DEAR COMRADE, – You would oblige me by publishing the following lines :
After having got over the effects of the broiling heat on my way back, and over the first rush of work that awaited me here, I feel that it would be most ungrateful on my part did I omit to express, through the medium of the press, comprehensively my thanks to all those who, during my recent stay in England and Scotland gave me such touching proofs of their fraternal sympathy.
Everywhere I was received as a brother and a comrade; and everywhere I was at home, I saw your enthusiasm for our cause and your devoted labour. And I saw that English Social-Democracy is not, as our enemies say, an army of officers without soldiers, but a good fighting army.
For the first time since the downbreak of the Chartist movement the masses of the English workingmen are stirring to fight in their own cause. The grand meetings which I had the honour of addressing in Manchester, Glasgow, the East End of London, and other centres of industry, have proved that the masses are flocking to the standard of International Social-Democracy. And I have no doubt the English Corps d'Armée will, in the tremendous struggle between labour and capital, which grows fiercer and fiercer from day to day, do its duty at the side of the French, the German, and the other Corps d'Armée, who are all parts of one and the same army; the great Army of Emancipation.
All soldiers of this great army are brothers and sisters – for woman is fighting, in our ranks and they all have one common fatherland – the world, and one common family- mankind.
I did not come to England to teach you Socialism. I came to tell you how the Socialist movement has developed itself and has grown in Germany, France, and other countries of continental Europe. My object was to disperse misunderstandings, to propagate truth, to strengthen the ties of solidarity amongst the oppressed of the different countries, and to promote that unity which is necessary for the working men of all nations as well as for the working men of each nation.

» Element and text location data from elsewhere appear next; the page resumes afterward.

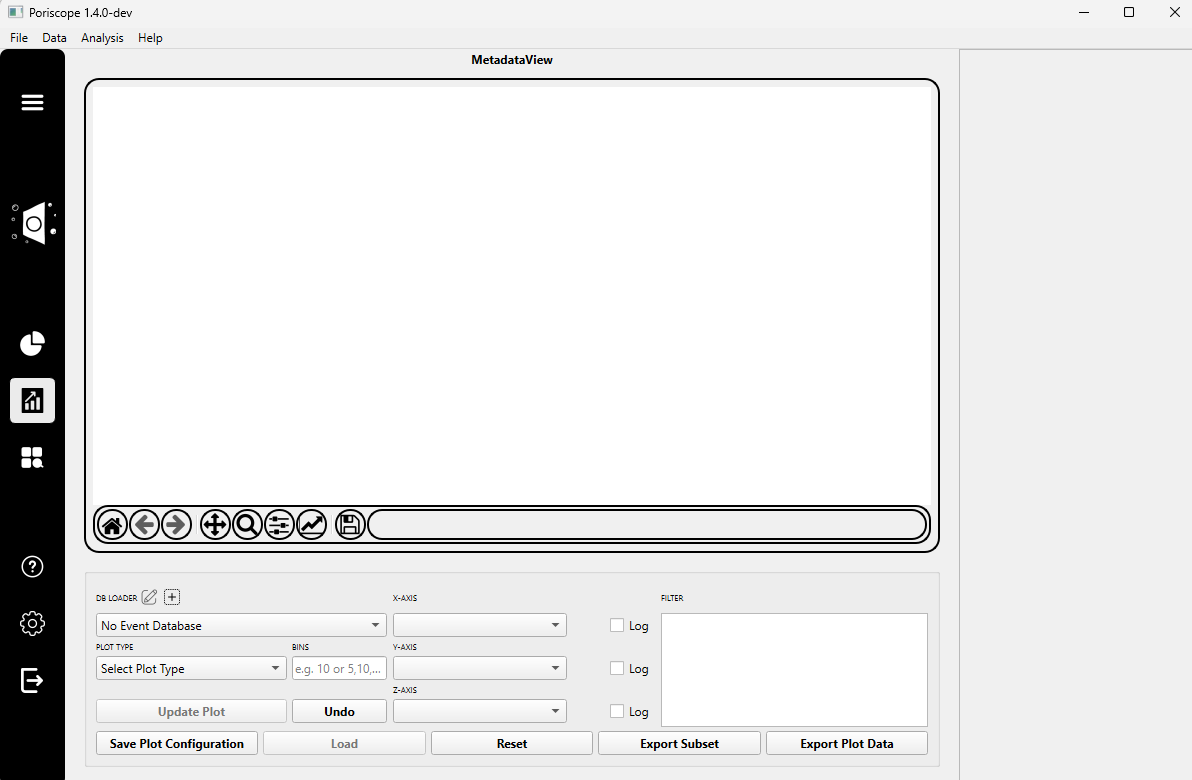Toggle Log scale on the Z-axis

point(617,711)
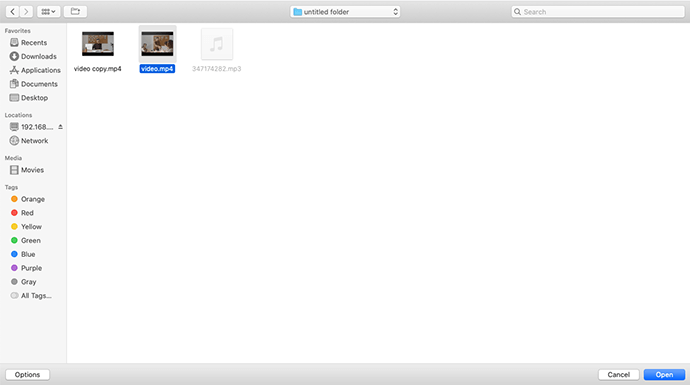
Task: Click the back navigation arrow
Action: [x=12, y=11]
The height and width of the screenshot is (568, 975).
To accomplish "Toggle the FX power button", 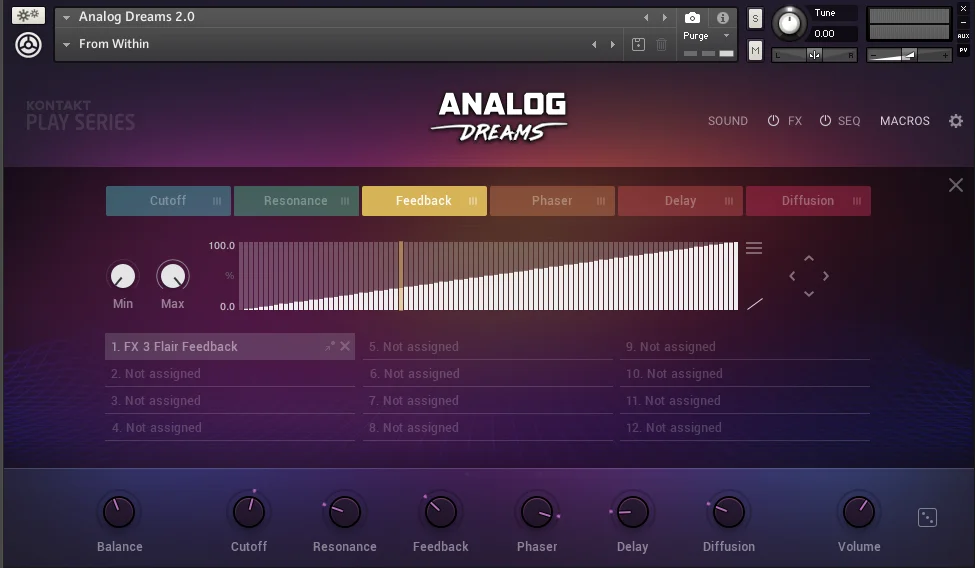I will coord(773,121).
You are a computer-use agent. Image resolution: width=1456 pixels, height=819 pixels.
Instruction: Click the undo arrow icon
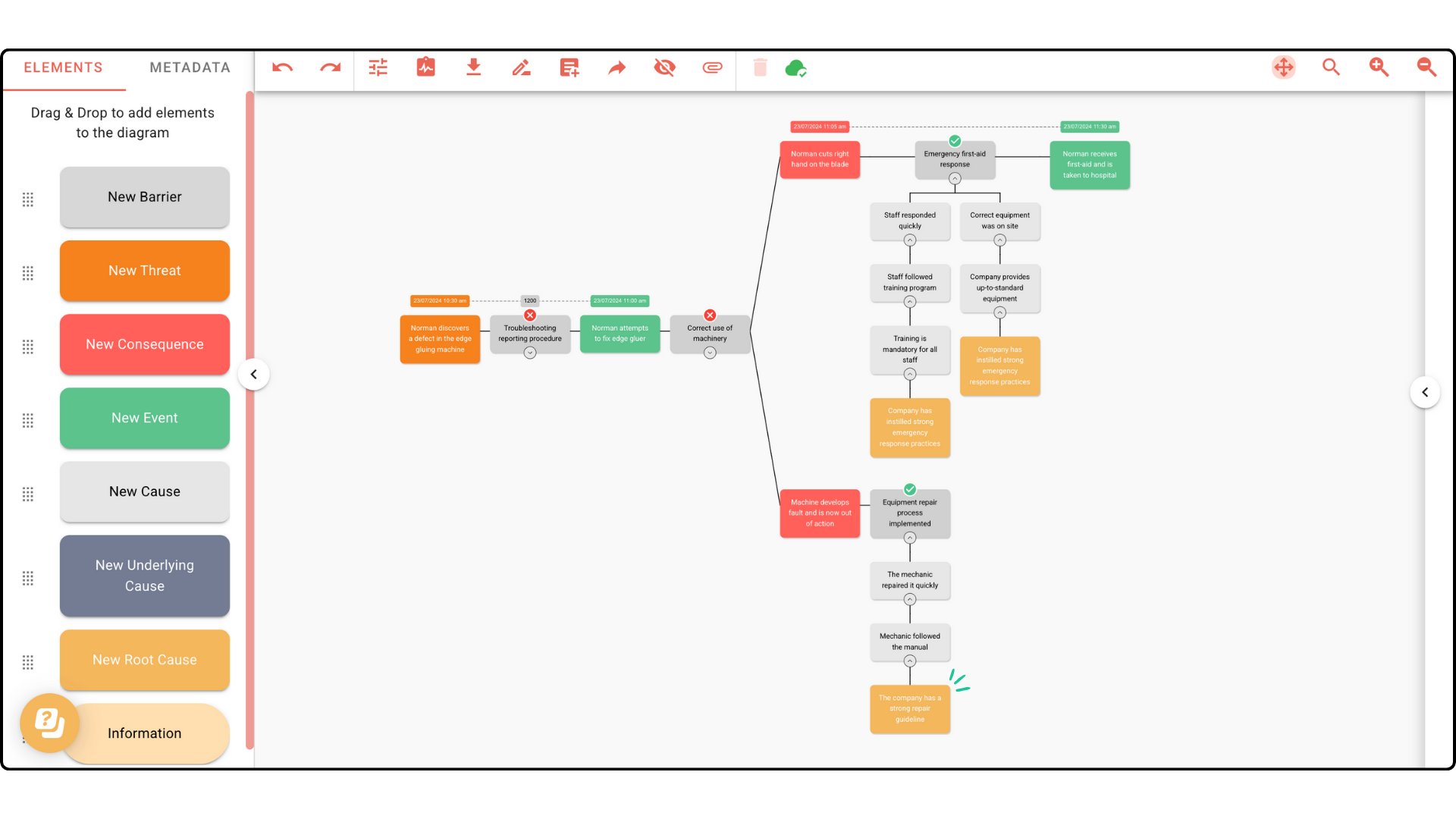pyautogui.click(x=283, y=68)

If my lectures have been of some use in this direction, I am contented.
One word more. I looked for Jingoism in England, and I did not find it amongst the working classes, who there, as everywhere else, represent the future. It is in England as it is in Germany, France, and other countries, Jingoism or Chauvinism is the invention and monopoly of the capitalist classes, whose interest it is to keep the working classes asunder, and to perpetuate international discord – the last hope of capitalism.
And now I must take leave of you, English, Scotch, and Irish brethren. Once more I thank you for the reception you gave me. I do not mention names. This would be an injustice to those not mentioned. I have only one exception to make, and that is in favour not of a person, but of a committee. I mean the Executive Committee for the preparation of our International Congress. Without the excellent arrangements of this committee my journey could not have succeeded.
Farewell and au revoir in Hyde Park at the International Peace meeting of July 26.